- _Assigned task_:
According to the text on potassium, why do potassium levels need to stay in careful balance? Answer in one to three sentences.

- _Quoted passage_:
= = = = = = =

What is Potassium?
Potassium is a mineral and electrolyte that supports muscle/nerve communication and electrical activity in the body. Potassium levels need to stay in careful balance to prevent side effects of hyperkalemia (too much potassium) or hypokalemia (too little potassium).
Serum potassium levels are measured as part of a metabolic blood panel. Doctors may look closely at potassium levels if a patient shows signs of kidney disease, heart disease or some metabolic conditions like diabetes.
Normal Value Range
- Negative Pregnancy Adult: 3.5 to 5 mEq/dL or 3.5 to 5 mmol/L
- Pregnancy Trimester One: 3.6 to 5 mEq/dL or 3.6 to 5 mmol/L
- Pregnancy Trimester Two: 3.3 to 5 mEq/dL or 3.3 to 5 mmol/L
- Pregnancy Trimester Three: 3.3 to 5.1 mEq/dL or 3.3 to 5.1 mmol/L
If potassium levels are higher than normal it could mean kidney failure, tissue injury, diabetes, infection or dehydration. Low levels are often measured in patients with potassium deficiency, hyperaldosteronism and some gastro disorders that cause fluid loss (vomiting or diarrhea).
Medications can also affect potassium levels. Beta blockers and non-steroidal anti-inflammatories may increase potassium levels while diuretics tend to decrease levels.

= = = = = = =

- _Information given_:

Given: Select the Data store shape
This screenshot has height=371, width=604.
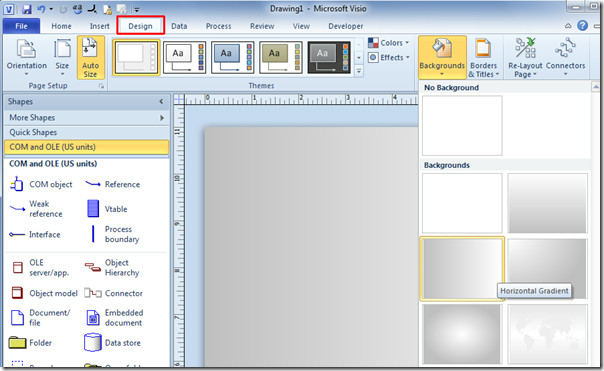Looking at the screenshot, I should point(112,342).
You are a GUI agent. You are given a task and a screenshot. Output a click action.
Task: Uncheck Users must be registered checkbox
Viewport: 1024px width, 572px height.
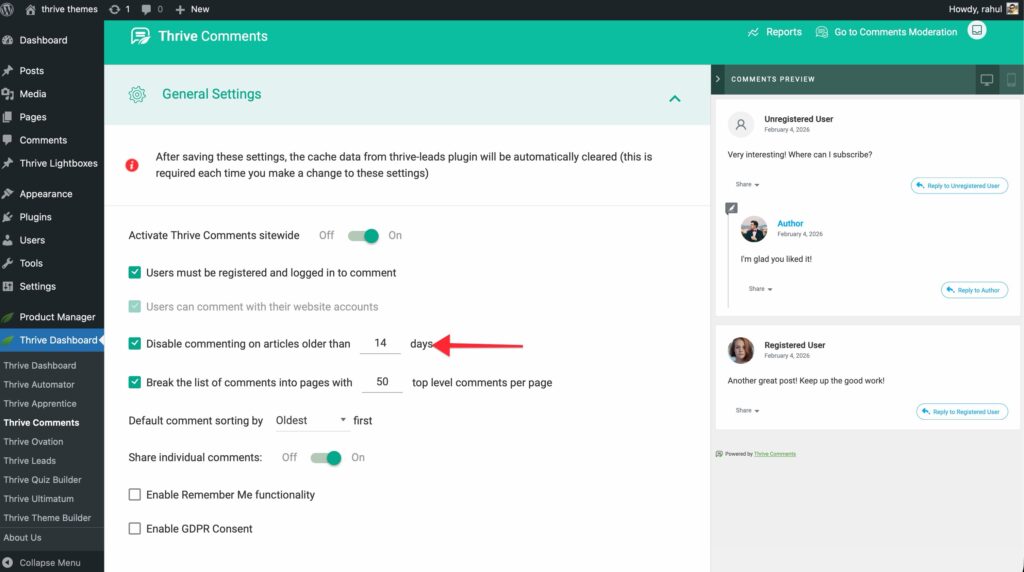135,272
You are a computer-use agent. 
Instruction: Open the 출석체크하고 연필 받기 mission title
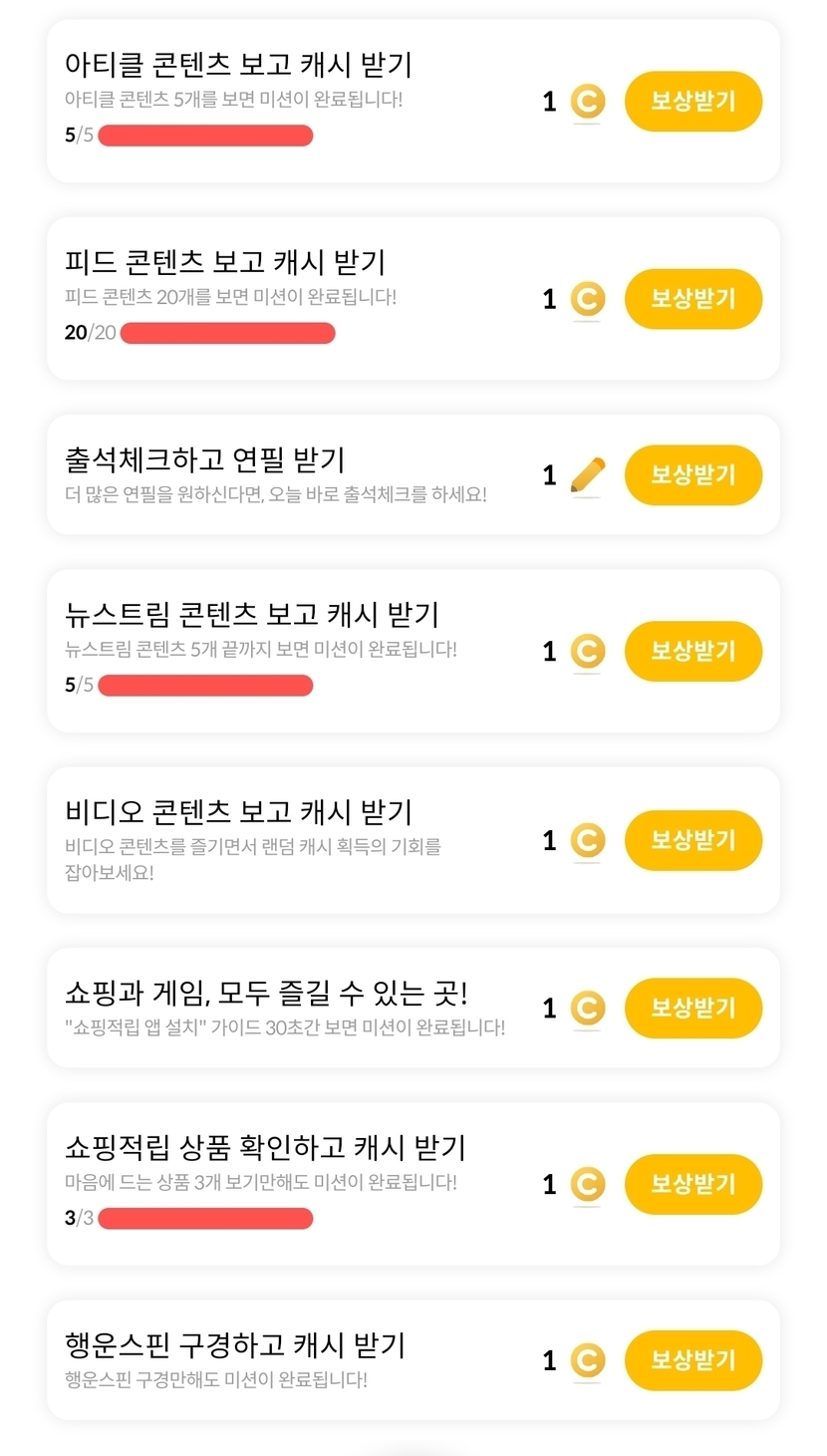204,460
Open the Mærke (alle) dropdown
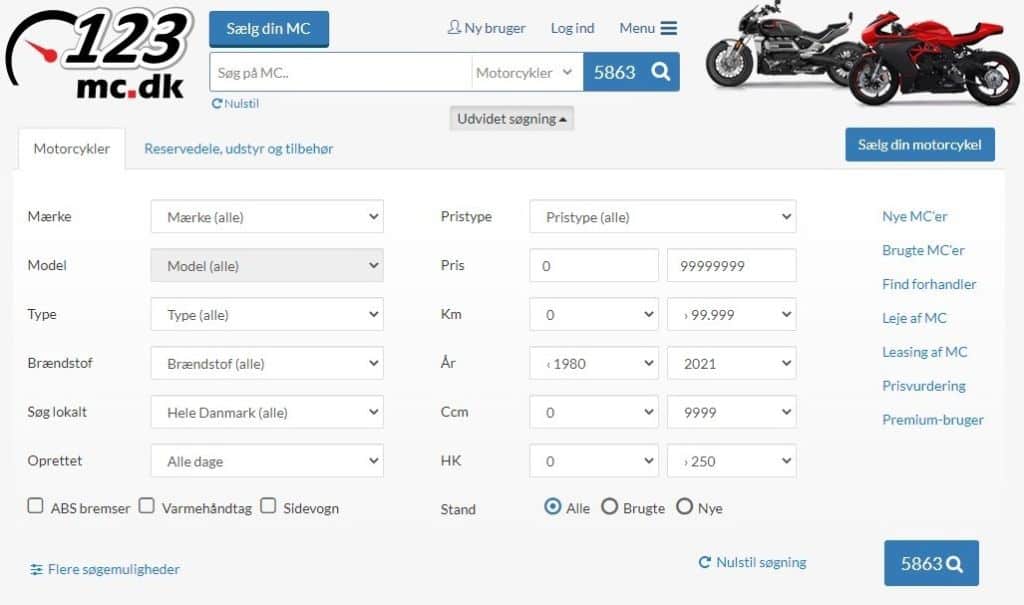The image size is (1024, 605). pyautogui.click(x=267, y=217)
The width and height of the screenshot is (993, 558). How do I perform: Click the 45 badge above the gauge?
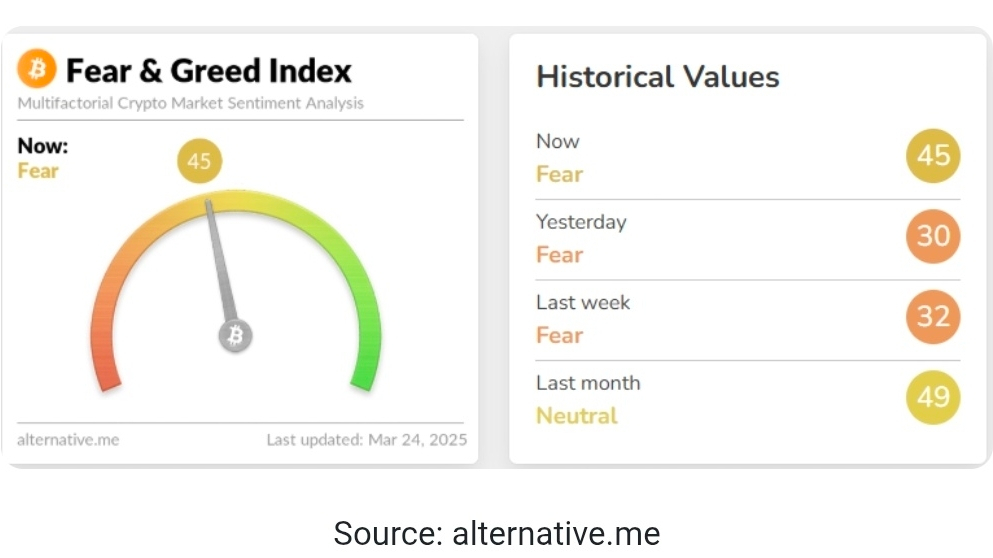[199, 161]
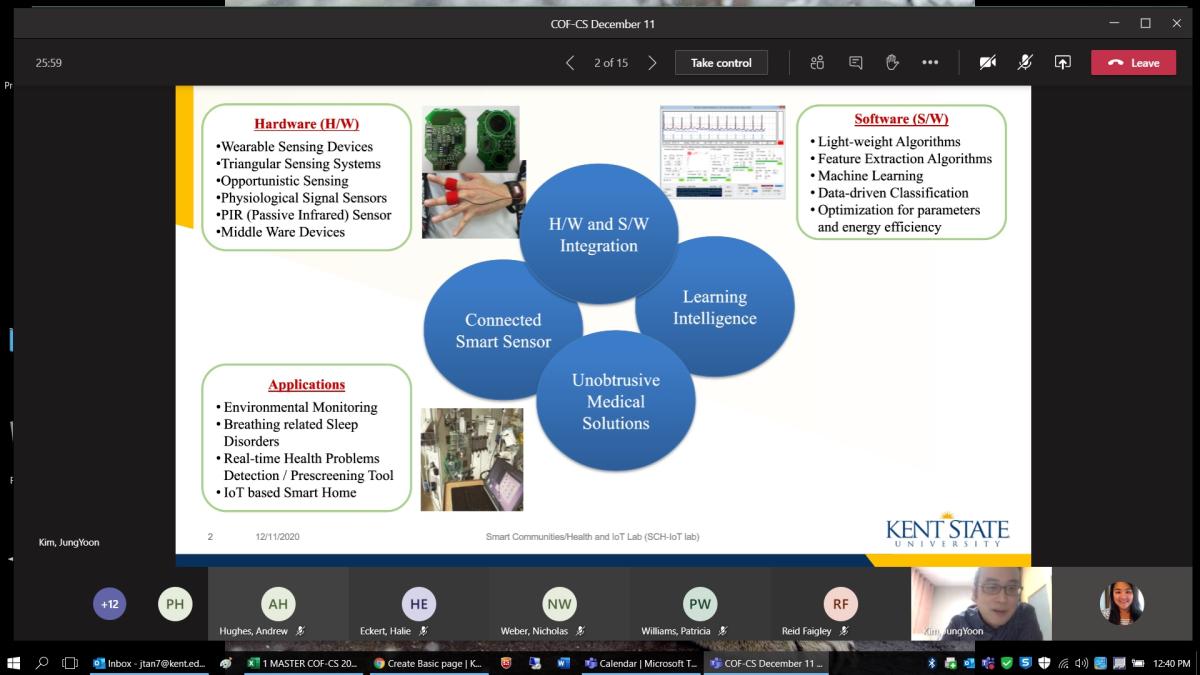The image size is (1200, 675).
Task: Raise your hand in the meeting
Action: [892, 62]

= = = = = = =

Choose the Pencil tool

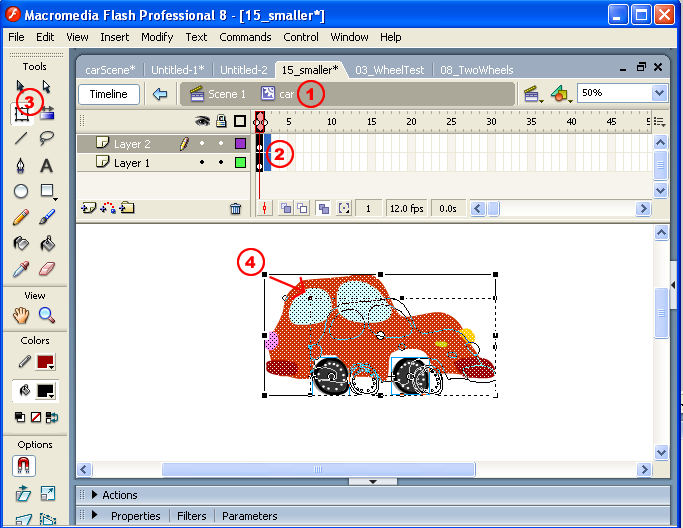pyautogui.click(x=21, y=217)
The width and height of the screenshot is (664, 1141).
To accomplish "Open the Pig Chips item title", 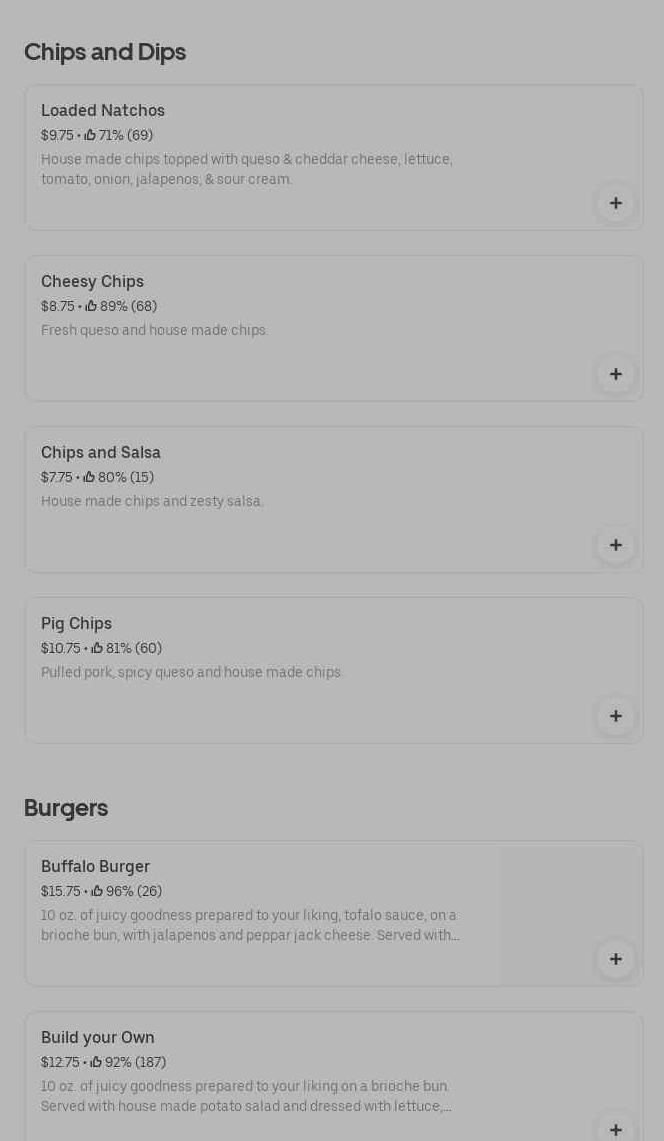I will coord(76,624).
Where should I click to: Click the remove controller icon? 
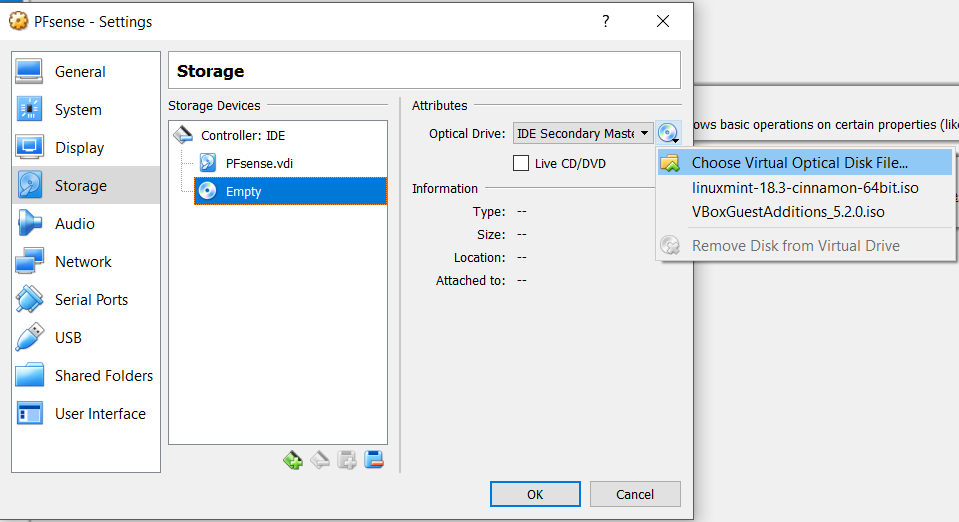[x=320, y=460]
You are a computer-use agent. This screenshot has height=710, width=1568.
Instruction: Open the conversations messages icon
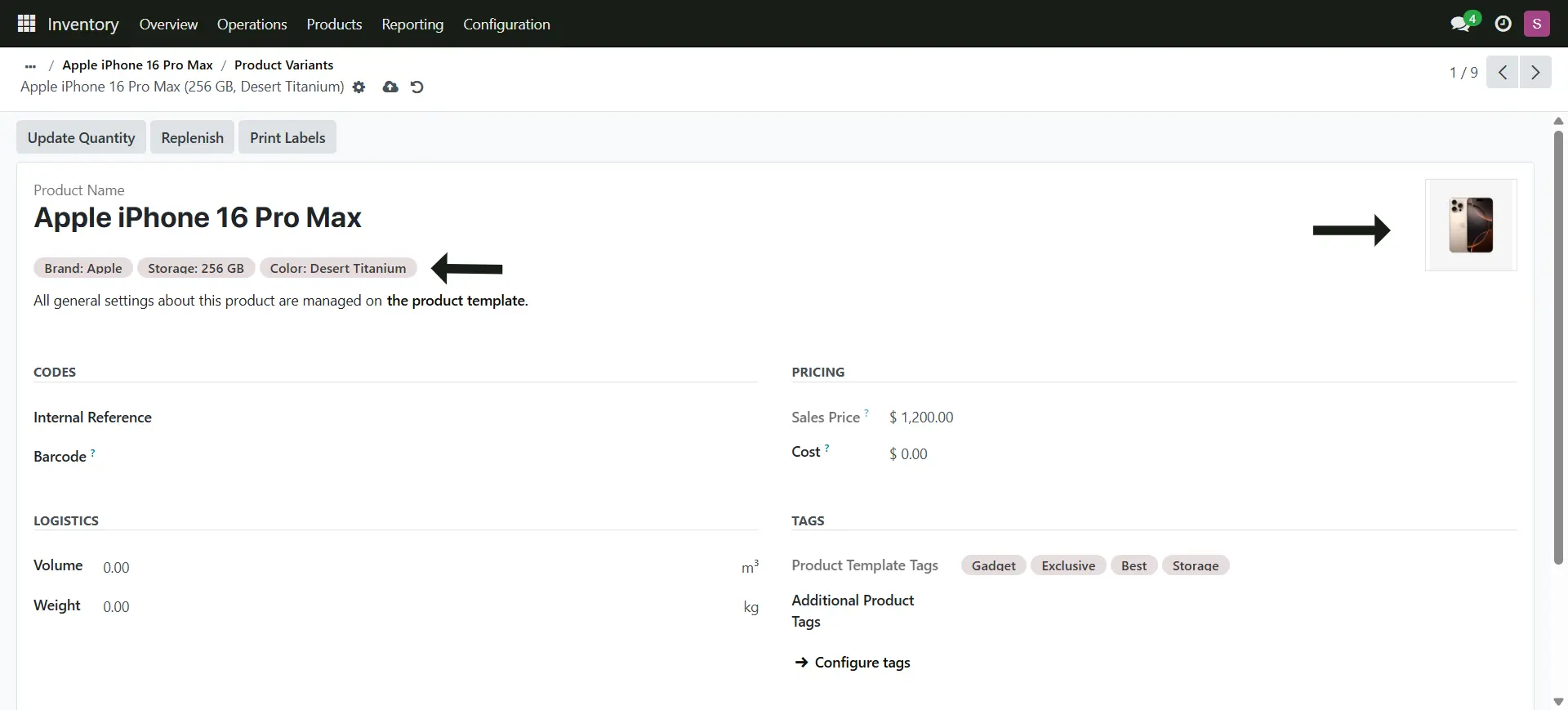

= = = = = = =

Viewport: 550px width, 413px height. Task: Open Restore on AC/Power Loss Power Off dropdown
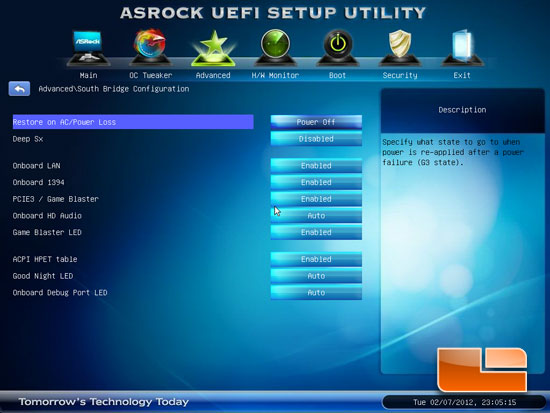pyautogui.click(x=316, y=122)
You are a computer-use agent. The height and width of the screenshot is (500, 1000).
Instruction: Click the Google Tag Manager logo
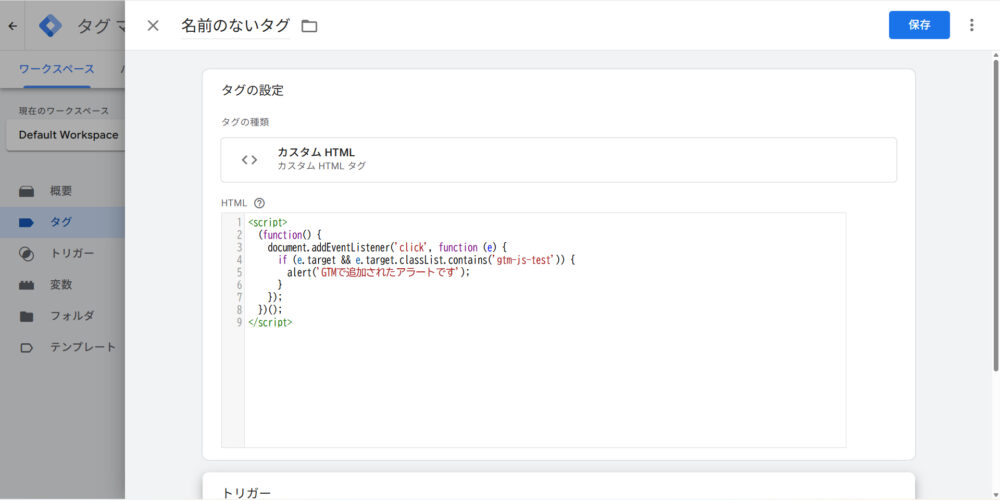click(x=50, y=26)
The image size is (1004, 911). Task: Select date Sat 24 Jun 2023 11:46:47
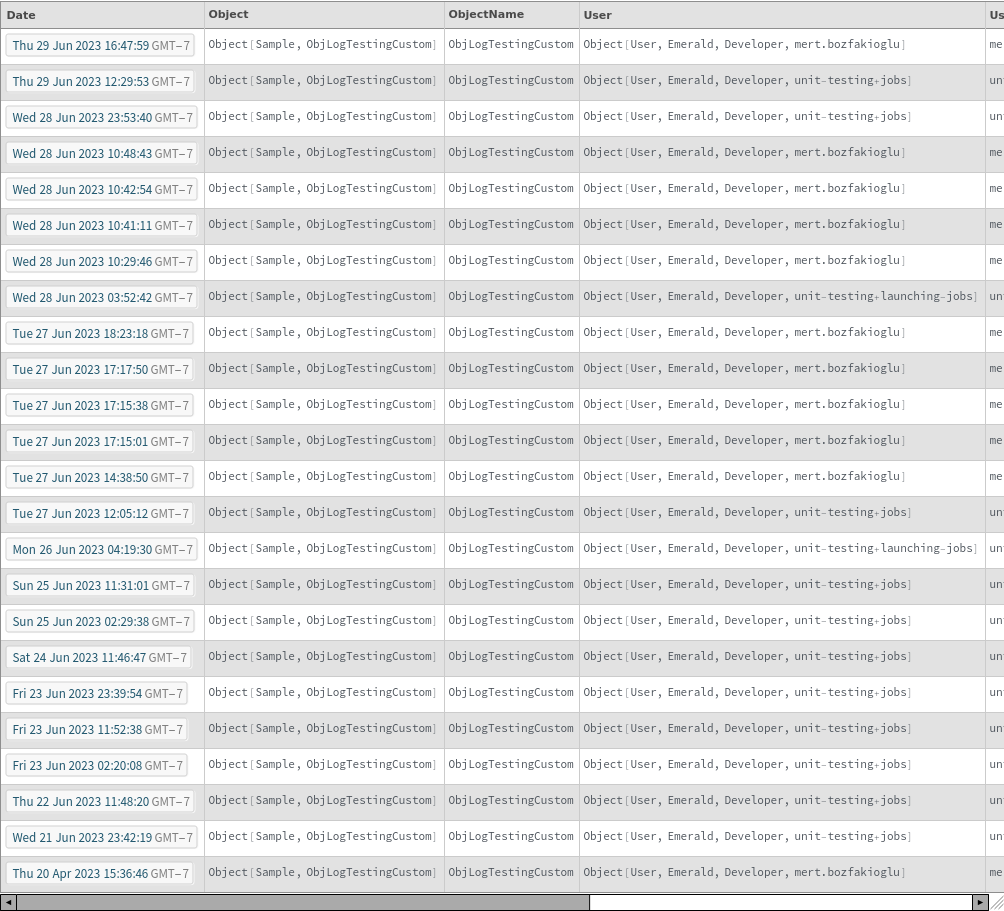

= = = = = = =

- _Response to the exercise_:
Potassium levels need to stay in careful balance to prevent the side effects of hyperkalemia (too much potassium) or hypokalemia (too little potassium).